Another aspect of my work here has been helping students set up internships, or what we are calling engaged comunity learning with local NGOs. Because our program is so big we have come to the attention of the US consulate here and Jim Clowes and I have been invited to a number of their soirees. I find this kind of schmoozing on behalf of the students lots of fun and have been fortunate in making some great connections that hopefully will benefit EIU if we get a program going here as well.

Though quite busy there has been some time for some R&R. I have signed up for Pilates' classes and have also joined a local gym. Given its location at the base of Table Mountain, Cape Town has lots of wonderful hiking trails through places such as Newlands Forest, around the Rhodes Memorial and on a number of peaks like Lion's Head, Signal Hill, and up to the Table itself. An area called Sea Point has a promenade on the Atlantic coast that runs for several miles, perfect for running, brisk walks and leisurely strolls. Of course, there are lots of gorgeous beaches but the arctic chill of the water usually precludes more that a quick dip and some wild splashing in the sea.

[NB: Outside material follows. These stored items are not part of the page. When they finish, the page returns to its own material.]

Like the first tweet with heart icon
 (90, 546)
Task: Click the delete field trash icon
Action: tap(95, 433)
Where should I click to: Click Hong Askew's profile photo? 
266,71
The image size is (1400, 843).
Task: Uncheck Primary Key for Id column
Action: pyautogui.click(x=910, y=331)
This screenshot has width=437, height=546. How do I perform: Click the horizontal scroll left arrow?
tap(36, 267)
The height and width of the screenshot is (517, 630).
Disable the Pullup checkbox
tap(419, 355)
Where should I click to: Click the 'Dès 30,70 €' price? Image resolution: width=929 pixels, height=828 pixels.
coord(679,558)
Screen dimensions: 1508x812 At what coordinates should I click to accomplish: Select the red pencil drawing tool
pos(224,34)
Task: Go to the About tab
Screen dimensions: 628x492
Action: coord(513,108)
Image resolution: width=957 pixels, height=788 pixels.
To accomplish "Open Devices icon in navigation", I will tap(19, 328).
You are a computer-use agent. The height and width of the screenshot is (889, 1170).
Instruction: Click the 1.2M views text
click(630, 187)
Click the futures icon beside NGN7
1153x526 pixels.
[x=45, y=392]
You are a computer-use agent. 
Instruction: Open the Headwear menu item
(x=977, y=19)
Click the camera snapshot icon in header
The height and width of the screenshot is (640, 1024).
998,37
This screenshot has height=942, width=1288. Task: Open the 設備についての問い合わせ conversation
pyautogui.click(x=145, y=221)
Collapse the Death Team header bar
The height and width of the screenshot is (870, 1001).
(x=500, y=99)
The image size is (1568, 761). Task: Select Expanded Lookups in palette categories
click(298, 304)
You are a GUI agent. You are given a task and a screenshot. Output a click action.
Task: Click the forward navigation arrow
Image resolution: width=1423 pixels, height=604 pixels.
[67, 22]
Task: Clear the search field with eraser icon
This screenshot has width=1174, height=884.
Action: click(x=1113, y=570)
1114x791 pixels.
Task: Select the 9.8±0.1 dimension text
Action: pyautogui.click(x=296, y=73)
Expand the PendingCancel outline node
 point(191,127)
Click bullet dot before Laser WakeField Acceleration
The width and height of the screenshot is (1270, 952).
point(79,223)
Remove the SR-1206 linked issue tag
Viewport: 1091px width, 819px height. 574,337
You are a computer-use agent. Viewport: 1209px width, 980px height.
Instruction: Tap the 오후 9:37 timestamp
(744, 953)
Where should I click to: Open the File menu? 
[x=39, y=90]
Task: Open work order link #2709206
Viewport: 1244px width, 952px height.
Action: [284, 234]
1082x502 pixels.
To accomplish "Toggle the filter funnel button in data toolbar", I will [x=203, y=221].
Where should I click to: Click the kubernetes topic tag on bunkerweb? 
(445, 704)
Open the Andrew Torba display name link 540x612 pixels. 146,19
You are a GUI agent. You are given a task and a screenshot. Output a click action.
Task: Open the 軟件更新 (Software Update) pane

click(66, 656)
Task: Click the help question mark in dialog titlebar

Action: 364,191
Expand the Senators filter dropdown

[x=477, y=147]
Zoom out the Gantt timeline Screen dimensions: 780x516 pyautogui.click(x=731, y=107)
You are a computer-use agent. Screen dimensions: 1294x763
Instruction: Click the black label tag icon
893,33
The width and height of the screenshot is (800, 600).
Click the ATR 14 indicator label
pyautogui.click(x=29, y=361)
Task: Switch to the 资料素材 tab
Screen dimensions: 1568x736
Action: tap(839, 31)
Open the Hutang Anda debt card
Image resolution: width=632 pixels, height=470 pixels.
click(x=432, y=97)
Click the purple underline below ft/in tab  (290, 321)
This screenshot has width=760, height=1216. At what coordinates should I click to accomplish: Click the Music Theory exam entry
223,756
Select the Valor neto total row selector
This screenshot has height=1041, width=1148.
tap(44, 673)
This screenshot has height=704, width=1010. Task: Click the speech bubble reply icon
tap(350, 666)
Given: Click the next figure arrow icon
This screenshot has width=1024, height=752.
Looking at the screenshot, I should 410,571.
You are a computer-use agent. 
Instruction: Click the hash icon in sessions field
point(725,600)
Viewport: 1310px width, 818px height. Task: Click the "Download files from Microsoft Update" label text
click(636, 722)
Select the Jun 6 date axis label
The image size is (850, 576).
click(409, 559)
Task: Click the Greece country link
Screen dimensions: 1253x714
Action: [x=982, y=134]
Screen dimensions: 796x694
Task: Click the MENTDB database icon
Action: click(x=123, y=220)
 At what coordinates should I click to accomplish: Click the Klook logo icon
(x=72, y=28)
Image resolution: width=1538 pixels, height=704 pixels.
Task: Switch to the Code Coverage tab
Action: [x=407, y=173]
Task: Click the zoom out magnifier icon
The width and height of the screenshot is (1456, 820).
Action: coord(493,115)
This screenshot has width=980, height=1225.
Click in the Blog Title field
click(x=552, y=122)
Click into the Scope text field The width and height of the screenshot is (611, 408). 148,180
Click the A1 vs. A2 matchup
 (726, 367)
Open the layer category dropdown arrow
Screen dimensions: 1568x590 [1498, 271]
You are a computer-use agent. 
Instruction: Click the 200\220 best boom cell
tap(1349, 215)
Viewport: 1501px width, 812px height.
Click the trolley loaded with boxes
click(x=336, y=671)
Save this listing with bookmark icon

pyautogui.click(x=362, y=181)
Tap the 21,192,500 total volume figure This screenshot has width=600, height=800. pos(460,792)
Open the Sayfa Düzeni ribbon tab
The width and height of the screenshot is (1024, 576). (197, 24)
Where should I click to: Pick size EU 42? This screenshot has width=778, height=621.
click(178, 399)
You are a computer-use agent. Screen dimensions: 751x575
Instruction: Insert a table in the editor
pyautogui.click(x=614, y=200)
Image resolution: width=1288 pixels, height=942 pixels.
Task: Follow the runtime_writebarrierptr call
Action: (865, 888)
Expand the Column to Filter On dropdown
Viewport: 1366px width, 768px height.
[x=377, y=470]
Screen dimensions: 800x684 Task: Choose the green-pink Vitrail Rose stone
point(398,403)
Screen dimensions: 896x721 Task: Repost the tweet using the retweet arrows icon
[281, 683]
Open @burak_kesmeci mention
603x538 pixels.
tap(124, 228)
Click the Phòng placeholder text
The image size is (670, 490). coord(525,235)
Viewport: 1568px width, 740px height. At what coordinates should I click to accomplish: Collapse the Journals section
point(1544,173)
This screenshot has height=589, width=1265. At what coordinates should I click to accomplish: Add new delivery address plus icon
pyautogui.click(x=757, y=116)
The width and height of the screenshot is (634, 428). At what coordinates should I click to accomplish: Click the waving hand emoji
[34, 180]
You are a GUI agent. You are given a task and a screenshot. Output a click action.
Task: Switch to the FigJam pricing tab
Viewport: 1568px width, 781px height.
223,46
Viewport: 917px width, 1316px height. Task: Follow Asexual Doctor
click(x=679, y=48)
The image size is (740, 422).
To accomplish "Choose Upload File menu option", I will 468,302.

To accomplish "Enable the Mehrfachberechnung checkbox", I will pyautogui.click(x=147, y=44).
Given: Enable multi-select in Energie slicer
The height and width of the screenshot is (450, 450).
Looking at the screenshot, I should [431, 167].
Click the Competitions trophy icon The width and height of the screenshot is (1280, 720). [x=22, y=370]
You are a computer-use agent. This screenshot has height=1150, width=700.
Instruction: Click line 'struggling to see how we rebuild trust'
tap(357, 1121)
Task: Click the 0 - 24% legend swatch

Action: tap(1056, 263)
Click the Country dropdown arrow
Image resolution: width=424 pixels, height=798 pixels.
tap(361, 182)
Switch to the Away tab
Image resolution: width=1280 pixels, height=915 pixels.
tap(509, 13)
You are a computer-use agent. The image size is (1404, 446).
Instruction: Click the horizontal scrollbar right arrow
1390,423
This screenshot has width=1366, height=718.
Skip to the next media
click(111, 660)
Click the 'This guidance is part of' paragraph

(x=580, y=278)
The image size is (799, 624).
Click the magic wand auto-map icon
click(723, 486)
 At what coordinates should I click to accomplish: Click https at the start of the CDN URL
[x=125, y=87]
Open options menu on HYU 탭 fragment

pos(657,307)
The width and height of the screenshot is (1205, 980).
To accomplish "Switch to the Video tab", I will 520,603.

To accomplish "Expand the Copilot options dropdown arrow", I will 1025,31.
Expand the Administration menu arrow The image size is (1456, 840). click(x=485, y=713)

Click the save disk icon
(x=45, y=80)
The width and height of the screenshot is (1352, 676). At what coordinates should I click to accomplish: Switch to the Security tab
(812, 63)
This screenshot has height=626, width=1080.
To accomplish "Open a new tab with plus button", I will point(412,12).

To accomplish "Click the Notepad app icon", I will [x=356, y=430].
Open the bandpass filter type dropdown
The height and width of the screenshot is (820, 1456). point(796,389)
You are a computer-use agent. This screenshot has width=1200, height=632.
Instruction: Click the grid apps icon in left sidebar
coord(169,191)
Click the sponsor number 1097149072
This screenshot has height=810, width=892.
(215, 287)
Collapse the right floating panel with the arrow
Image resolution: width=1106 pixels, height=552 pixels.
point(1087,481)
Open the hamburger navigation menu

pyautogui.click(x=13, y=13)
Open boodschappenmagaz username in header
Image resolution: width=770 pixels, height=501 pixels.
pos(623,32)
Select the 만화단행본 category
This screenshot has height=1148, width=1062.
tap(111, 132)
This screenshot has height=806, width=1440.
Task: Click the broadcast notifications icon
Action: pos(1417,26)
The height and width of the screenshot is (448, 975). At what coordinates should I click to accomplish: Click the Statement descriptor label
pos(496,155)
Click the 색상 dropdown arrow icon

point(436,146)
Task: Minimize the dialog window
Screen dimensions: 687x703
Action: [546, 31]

Because Cape Town is so urbanized one's contact with the wild is fairly limited. But I have managed one exotic encounter thus far. On the weekend prior to the program's start, the faculty went on a retreat to Boulders Beach, one of SA's three penguin colonies. After two days of intensive discussion, planning, "bonding" etc, we ended our last evening there with a swim in the cove just below our hotel. During the day there are at least as many tourists as there are penguins (or so it seems) but at eleven pm the beach was deserted except for ourselves. A number of us decided to go swimming and plunged in the cool but not freezing (because sheltered) waters. I must say, the idea of swimming with penguins gave me as much pleasure as the actual experience, but it is an amazing rush to feel the penguins, so comic on land, glide effortlessly and so speedily by one in the dark of the moonless night. And the strange raw braying and humphing sound they emit made the experience all the more unearthly.

Cape Town is a city of high contrasts geographically dominated by the huge mass of Table Mountain and surrounded by the turquoise blue of the sea. The economic and social contrasts are even more striking and compelling and seem to inflect every action with moral significance, which makes being here incredibly challenging so much of the time, especially with a band of impressionable youths in tow. But it is also very exciting and interesting to be in a transitional society, to be learning and gaining much even as one is being stretched.